I average the rates by geographic id to avoid double counting 

In [37]:
gdf_groupby_geo_id = (
    gdf[~gdf["is_in_detroit"]].groupby("geo_id")[GEOID_GROUP_BY_COLS].mean()
)

gdf_groupby_geo_id["effect_quantile"] = pd.qcut(
    gdf_groupby_geo_id["generic_location_based_premium"],
    q=len(RATE_Q_LABELS),
    labels=RATE_Q_LABELS,
)

In [38]:
gdf_groupby_quantiles = gdf_groupby_geo_id.groupby("effect_quantile", observed=False)[
    QUANTILE_GROUP_BY_COLS
].sum()


print("This calculates (group subset in quantile / total group population)")
df_distribution = prptn_to_pct(
    gdf_groupby_quantiles.div(gdf_groupby_quantiles.sum(axis=0), axis=1)
)
df_distribution

This calculates (group subset in quantile / total group population)

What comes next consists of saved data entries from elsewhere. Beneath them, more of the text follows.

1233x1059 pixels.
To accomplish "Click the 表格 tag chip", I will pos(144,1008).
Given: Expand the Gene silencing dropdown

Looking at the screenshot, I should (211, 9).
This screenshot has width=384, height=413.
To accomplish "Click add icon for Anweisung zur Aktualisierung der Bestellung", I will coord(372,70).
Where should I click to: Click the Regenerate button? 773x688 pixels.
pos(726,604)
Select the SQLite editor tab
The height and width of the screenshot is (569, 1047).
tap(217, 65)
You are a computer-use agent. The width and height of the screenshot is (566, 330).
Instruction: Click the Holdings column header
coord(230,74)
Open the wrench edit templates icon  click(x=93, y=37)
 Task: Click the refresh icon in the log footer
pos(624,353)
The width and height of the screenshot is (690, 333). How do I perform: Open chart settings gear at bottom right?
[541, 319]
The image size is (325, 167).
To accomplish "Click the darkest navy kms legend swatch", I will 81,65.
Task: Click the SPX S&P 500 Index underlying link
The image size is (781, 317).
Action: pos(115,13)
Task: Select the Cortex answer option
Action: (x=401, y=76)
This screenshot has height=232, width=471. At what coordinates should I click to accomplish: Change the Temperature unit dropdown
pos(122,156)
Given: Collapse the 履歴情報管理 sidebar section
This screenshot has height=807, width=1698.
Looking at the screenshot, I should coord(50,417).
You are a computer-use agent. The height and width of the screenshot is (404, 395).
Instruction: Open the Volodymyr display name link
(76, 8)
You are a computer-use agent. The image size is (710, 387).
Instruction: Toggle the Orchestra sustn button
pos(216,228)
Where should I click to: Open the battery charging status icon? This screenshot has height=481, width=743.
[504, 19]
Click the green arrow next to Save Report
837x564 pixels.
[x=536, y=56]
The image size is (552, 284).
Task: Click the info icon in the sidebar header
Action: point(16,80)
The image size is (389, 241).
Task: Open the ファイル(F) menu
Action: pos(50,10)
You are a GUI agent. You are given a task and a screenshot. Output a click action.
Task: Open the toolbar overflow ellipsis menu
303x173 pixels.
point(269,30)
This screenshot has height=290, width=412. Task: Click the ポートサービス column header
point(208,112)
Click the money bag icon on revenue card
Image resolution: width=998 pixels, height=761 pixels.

Unnamed: 0_level_0,black_tot,white_tot,total_pop
effect_quantile,Unnamed: 1_level_1,Unnamed: 2_level_1,Unnamed: 3_level_1
lowest effect,7.9,23.4,21.9
middle low,8.6,22.0,20.2
median,12.7,20.7,19.7
middle high,18.5,19.1,19.5
highest effect,52.3,14.8,18.8


## Different quantile approaches

These are the results for different approaches to categorizing and analyzing the data into quantiles.

### Drop quartile duplicate entries

In [39]:
gdf["effect_quantile"] = pd.qcut(
    gdf["generic_location_based_premium"], q=len(RATE_Q_LABELS), labels=RATE_Q_LABELS
)
gdf_temp = gdf[QUARTILE_ANALYSIS_COLS]
gdf_temp = gdf_temp.drop_duplicates(["geo_id", "effect_quantile"])
duplicated_pct = gdf_temp["geo_id"].duplicated().sum() / gdf_temp["geo_id"].nunique()
print(
    f"After dropping duplicates within the quartiles, {duplicated_pct} percent blocks are categorized in to multiple quartiles"
)

After dropping duplicates within the quartiles, 0.7087243656586723 percent blocks are categorized in to multiple quartiles


In [40]:
gdf_temp = gdf_temp.groupby("effect_quantile", observed=False)[
    QUANTILE_GROUP_BY_COLS
].sum()

gdf_temp.div(gdf_temp.sum(axis=0), axis=1)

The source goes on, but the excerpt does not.